MORE ABOUT THE READERS
Jan Beatty's new book of poems is Dragstripping. Sandra Cisneros says, "Jan Beatty writes at full throttle, a plunge into the self without flinching. These poems are highways, the finish lines smoking with 'the truth that drags and bitters.' Stories stripped raw. Brave, honest, death-defying, Beatty's poetry roars." Her previous poetry collections include The Body Wars, Jackknife: New and Selected Poems, which won the Paterson Poetry Prize, and The Switching/Yard, among others. Her memoir, American Bastard, won the Red Hen Nonfiction Prize. Jan Beatty has worked as a waitress, in abortion clinics, and in maximum-security prisons, and is professor emerita at Carlow University, where she directed the MFA and creative writing programs and the Madwomen in the Attic writing workshops.

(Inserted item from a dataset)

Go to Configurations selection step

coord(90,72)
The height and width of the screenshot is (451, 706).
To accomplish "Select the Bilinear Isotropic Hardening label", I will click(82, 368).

Kim Addonizio's new book of poems is Exit Opera. Booklist said of her work, "Addonizio's poems are like swallows of cold, grassy white wine. They go down easy and then, moments later, you feel the full weight of their impact.…A smoky-voiced chanteuse, she sings the blues of lost youth and past wildness, protesting the assaults of age, the void left by a grown child and a deceased father, and the sorrows of loved ones battling disease. High heels and hangovers, horror movies and empty hotel rooms, regrets and resignation, elements all in Addonizio's articulation of lust, the quest for oblivion, and the body's unrelenting archiving of every pleasure and pain.…" Her previous collections include Now We're Getting Somewhere, Tell Me, a finalist for the National Book Award, Mortal Trash, and Wild Nights. She has also published two novels, two story collections, two craft books on writing, The Poet's Companion (with Dorianne Laux) and Ordinary Genius, and a memoir, Bukowski in a Sundress: Confessions from a Writing Life. Her awards include fellowships from the NEA, a Guggenheim Fellowship, and two Pushcart Prizes, among other honors. She teaches privately online, and at conferences and workshops internationally.

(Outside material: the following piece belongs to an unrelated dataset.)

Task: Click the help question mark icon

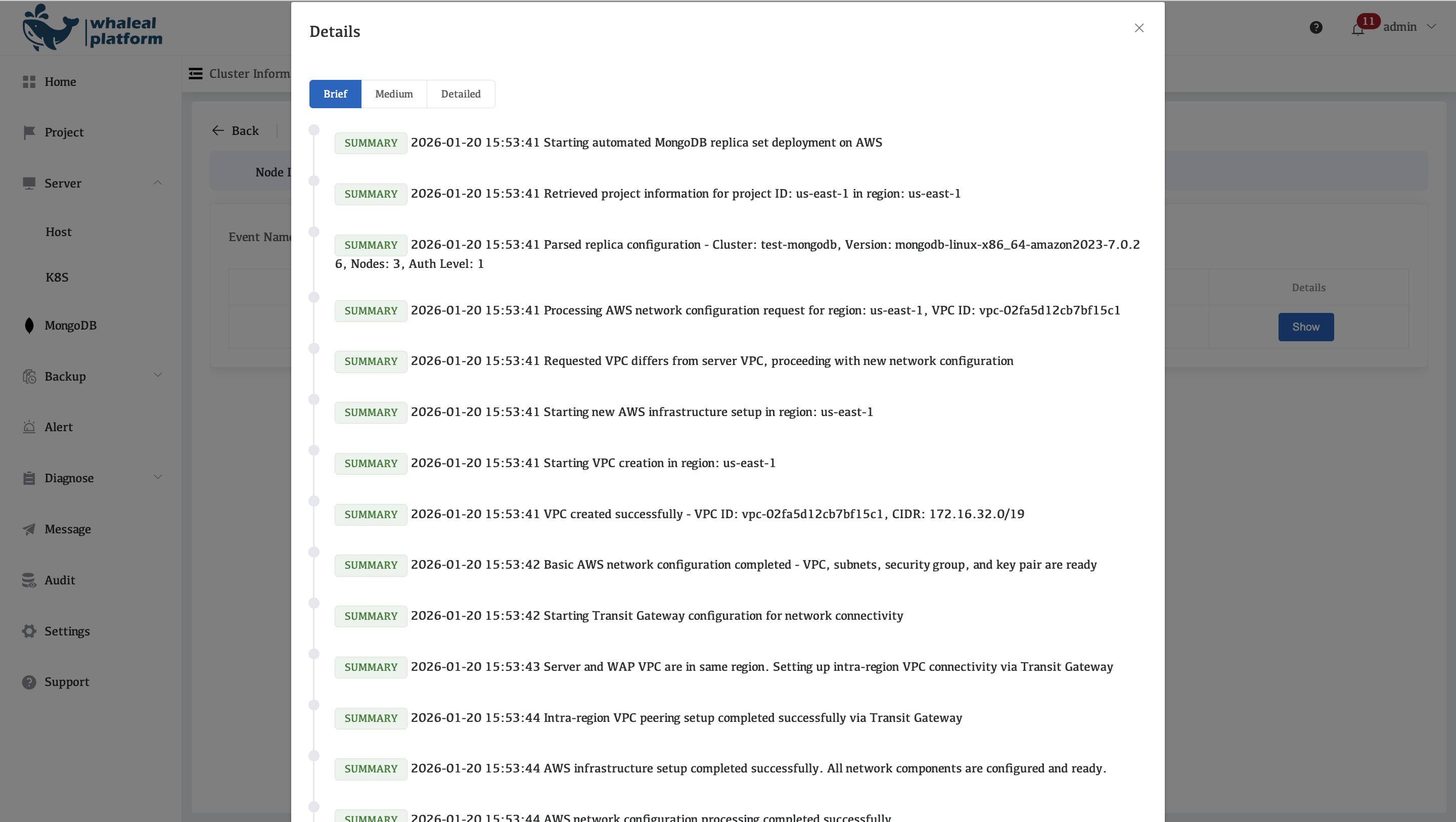Action: coord(1316,28)
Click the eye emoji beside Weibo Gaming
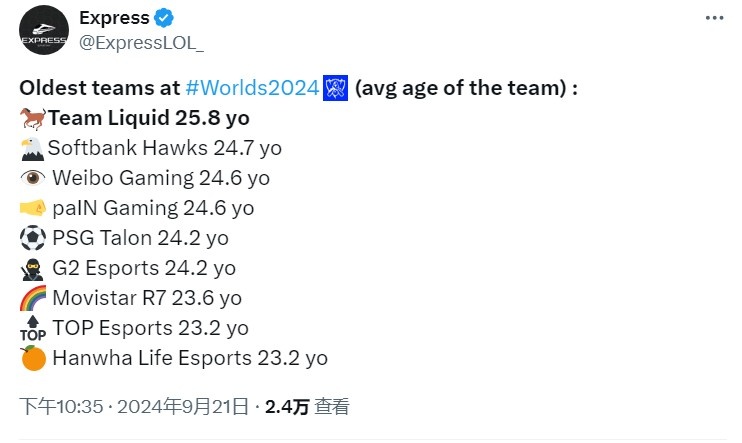The image size is (742, 443). [33, 178]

Brittany Perham's most recent collection, Double Portrait, was selected by Claudia Rankine for the Barnard Women Poets Prize and was a finalist for the Northern California Book Award. Donna Masini says, "Doubling back or spiraling around, incantatory, off-kilter, more song than story, the gorgeously obsessive poems in Double Portrait reflect the ways in which we are sprung into, or thrown off, orbit by desire, grief, sex, love—or simply facing the puzzle of another…[A] smart, surprising, and compelling new collection." Her previous collections include The Curiosities, and a chapbook with Kim Addonizio, The Night Could Go in Either Direction. Her work has received support from Civitella Ranieri Foundation, Elie Wiesel Foundation for Humanity, James Merrill House Foundation, University of Kentucky Mill House Residency Program, Vermont Studio Center, Wallace Stegner Fellowship Program, and Yaddo. She teaches in the Creative Writing Program at Stanford University and lives in San Francisco.